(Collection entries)
######

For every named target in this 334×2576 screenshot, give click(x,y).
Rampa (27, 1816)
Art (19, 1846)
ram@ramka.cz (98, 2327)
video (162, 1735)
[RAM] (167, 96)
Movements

######

The records above need to be retyped in full, exactly as they stand.

* RESPONSE
For every named target in this 334×2576 screenshot, give click(x,y).
Rampa (27, 1816)
Art (19, 1846)
ram@ramka.cz (98, 2327)
video (162, 1735)
[RAM] (167, 96)
Movements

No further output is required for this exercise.